Rúben Rodrigues disputou quase na íntegra o Campeonato de Portugal de Ralis (CPR) em 2025 – faltou apenas ao Rali de Portugal – e concluiu a sua primeira época completa na sétima posição. O ponto alto foi o terceiro lugar no Rali da Água, em Chaves, numa temporada que o piloto da Auto Açoreana Racing classifica como “um ano zero” e “extremamente positivo”.
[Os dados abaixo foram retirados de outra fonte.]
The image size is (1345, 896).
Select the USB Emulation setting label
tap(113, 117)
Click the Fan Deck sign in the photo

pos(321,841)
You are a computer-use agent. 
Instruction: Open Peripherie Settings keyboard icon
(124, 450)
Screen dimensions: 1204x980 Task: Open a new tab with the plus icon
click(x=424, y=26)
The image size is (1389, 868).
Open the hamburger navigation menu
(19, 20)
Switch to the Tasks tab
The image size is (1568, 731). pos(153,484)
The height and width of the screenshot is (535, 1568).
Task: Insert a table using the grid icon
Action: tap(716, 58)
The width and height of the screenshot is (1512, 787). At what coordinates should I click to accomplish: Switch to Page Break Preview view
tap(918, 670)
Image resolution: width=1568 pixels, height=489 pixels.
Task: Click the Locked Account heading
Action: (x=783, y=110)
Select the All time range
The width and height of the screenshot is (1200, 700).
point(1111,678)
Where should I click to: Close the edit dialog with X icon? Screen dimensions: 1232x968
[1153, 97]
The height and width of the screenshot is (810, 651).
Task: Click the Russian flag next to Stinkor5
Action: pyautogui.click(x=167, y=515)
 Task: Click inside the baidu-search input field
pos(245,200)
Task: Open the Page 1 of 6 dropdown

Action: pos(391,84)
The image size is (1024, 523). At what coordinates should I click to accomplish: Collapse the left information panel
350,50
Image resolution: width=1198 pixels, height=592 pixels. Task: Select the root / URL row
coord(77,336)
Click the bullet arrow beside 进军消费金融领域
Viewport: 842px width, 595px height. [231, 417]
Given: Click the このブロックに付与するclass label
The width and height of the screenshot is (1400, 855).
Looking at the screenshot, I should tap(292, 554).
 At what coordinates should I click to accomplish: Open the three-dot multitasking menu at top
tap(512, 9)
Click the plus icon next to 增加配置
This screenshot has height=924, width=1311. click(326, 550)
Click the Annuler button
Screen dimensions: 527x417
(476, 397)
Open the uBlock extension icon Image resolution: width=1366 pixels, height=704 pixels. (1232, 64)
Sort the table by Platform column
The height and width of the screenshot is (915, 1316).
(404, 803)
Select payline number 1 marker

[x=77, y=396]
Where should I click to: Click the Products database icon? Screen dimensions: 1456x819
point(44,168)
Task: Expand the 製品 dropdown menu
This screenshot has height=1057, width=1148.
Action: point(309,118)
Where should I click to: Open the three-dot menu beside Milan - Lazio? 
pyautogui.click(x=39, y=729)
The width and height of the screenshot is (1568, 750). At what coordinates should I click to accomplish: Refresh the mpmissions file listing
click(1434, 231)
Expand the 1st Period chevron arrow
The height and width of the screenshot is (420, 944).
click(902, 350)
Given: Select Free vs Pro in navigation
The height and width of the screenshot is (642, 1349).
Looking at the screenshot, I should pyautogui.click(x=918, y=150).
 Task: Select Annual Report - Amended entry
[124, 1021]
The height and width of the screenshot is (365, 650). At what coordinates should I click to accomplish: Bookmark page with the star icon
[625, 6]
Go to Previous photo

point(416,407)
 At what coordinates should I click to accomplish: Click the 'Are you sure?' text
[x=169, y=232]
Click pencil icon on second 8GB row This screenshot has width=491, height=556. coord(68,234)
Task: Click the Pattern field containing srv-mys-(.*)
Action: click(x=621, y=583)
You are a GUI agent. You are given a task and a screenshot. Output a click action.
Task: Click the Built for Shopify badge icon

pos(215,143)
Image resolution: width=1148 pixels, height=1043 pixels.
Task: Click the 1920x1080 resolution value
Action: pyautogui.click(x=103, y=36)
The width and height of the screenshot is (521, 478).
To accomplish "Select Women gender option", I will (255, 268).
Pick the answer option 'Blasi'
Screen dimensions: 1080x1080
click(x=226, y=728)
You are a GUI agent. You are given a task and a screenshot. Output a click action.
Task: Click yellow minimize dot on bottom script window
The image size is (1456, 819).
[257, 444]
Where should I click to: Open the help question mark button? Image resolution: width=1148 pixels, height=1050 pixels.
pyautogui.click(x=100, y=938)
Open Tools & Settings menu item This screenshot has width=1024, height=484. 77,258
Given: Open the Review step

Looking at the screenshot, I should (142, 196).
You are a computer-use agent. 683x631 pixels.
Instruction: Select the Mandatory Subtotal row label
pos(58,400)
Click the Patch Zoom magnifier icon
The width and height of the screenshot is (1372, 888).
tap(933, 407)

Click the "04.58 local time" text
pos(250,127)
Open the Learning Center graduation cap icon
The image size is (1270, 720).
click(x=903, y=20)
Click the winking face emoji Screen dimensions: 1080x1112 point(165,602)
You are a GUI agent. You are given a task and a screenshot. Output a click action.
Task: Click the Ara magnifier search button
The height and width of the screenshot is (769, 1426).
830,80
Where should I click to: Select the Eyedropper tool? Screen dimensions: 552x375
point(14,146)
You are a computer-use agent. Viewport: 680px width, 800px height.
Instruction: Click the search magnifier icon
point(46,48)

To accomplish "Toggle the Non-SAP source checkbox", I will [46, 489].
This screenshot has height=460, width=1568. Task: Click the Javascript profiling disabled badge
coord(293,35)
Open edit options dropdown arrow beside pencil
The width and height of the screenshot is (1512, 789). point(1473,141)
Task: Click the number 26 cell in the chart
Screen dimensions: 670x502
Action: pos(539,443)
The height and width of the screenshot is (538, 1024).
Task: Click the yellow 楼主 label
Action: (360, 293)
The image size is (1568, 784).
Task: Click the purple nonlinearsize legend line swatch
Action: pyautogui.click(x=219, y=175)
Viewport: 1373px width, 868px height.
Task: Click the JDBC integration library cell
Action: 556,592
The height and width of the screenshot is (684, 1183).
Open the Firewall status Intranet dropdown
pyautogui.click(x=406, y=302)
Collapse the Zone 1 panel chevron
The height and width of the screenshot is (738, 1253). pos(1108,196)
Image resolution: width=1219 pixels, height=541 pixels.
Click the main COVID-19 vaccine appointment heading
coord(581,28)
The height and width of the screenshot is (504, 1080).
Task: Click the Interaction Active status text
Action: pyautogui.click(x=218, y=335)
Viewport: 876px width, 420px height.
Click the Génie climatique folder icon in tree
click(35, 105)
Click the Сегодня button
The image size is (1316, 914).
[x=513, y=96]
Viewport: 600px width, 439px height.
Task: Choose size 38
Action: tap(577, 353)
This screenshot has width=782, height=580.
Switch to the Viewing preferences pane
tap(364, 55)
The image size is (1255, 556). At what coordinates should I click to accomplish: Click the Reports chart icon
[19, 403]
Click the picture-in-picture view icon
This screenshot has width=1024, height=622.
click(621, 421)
Em entrevista, Rodrigues sublinhou o êxito de ter pontuado em todas as provas em que participou, valorizando o desempenho da equipa e a fiabilidade do ARC Sport no apoio ao Citroën C3 Rally2: “Entrámos num campeonato novo, com adversários que conhecíamos apenas de nome, mas não em pista. A Auto Açoreana Racing realizou uma excelente temporada. Quero agradecer aos patrocinadores, à equipa e à ARC Sport, que manteve o carro sempre impecável. Foi um ano de aprendizagem – um ‘ano zero’ – e conseguimos um pódio. Recolhemos informações valiosas para o futuro e espero regressar em 2026, com o conhecimento adquirido, para tornar a equipa ainda mais competitiva.”
Desafios nos troços inéditos
Rodrigues confessou as dificuldades encontradas em percursos desconhecidos: “Cada rali tem as suas especificidades: piso, aderência, rapidez. Este, por exemplo, é bem mais difícil do que Chaves. No Vidreiro, arrancamos bem, mas tivemos sempre problemas nos travões – ora numa roda, ora noutra. Não foi uma prova limpa; andámos a ‘sangrar’ travões e a remediar os estragos.”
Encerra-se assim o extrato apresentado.